Rewrite the part of the data that opens with the line containing "Where should I" and closes at the end of the data, changing "tab" to "panel" and keeping everything else the same. Leave the pictures out of your answer.

***** MATERIAL SHOWN *****

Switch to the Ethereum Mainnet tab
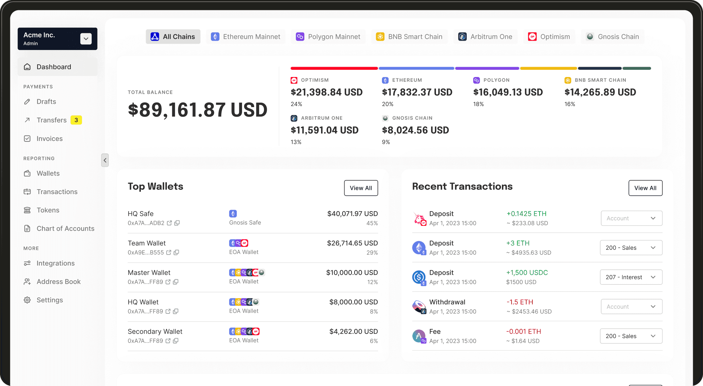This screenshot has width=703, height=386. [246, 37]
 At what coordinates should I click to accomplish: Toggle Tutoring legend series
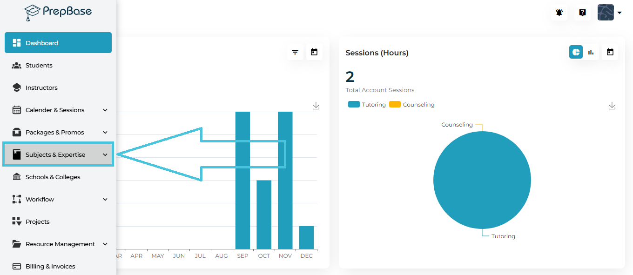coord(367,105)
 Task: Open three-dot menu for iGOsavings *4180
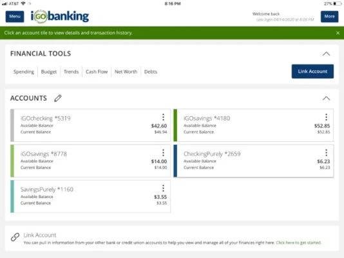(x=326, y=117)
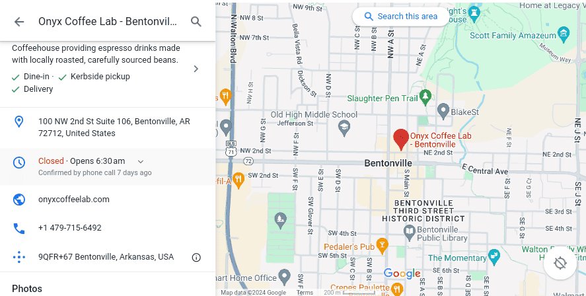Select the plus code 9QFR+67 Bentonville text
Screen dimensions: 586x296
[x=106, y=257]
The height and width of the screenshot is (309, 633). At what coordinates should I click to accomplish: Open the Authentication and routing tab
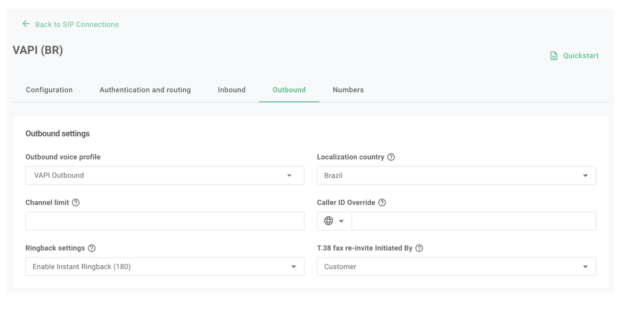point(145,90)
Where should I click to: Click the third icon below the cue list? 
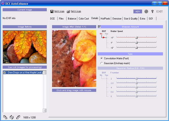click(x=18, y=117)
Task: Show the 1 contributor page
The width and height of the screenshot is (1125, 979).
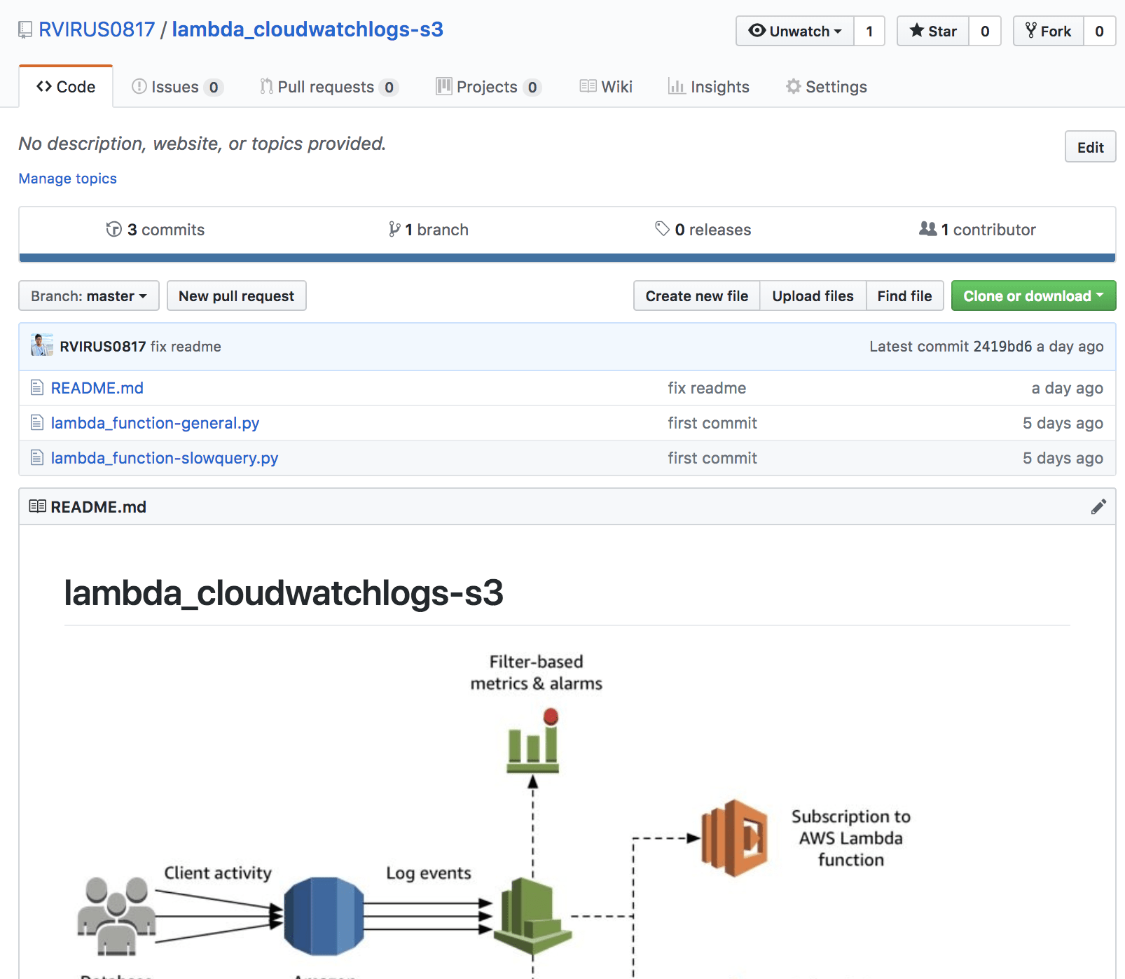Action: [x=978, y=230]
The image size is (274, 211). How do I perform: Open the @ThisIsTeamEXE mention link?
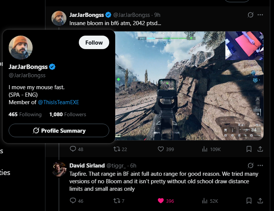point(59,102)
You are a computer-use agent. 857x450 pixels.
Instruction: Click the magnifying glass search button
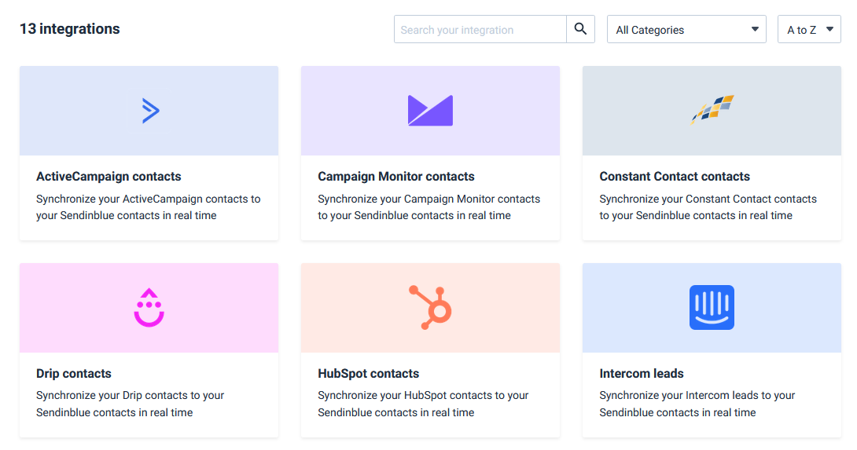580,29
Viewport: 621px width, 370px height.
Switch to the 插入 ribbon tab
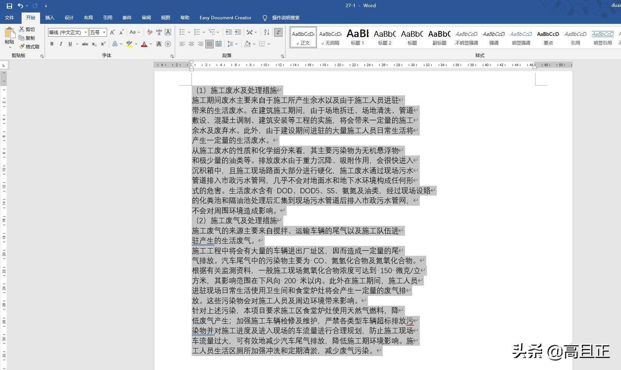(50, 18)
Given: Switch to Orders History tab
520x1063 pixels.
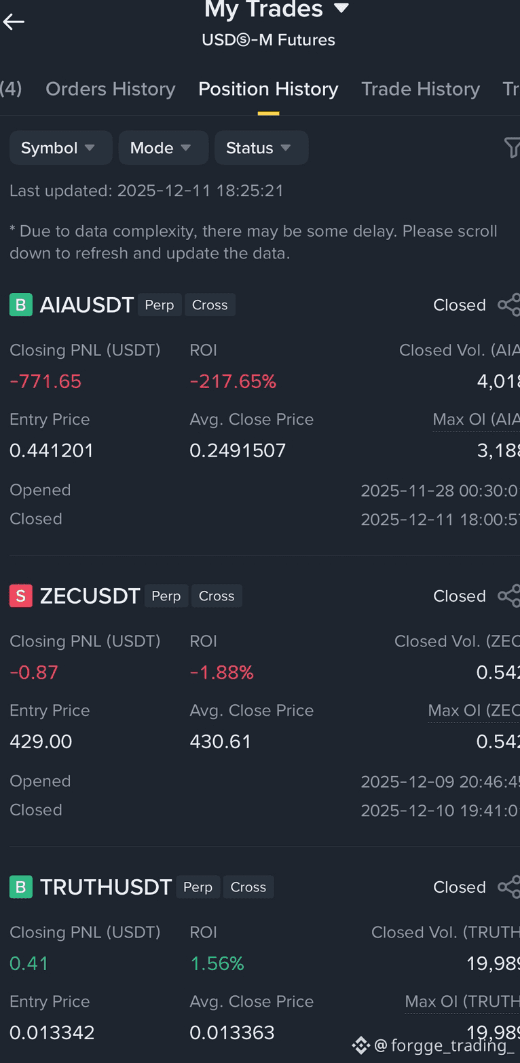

*****

### FINISHED TASK:
Where should I click to: Click the third icon below the cue list? 
click(x=18, y=117)
Task: Show the 1 contributor page
The width and height of the screenshot is (1125, 979).
Action: [x=978, y=230]
The image size is (274, 211). How do I perform: Open the @ThisIsTeamEXE mention link?
point(59,102)
You are a computer-use agent. 857x450 pixels.
Instruction: Click the magnifying glass search button
580,29
Viewport: 621px width, 370px height.
Switch to the 插入 ribbon panel
(50, 18)
Given: Switch to Orders History panel
520x1063 pixels.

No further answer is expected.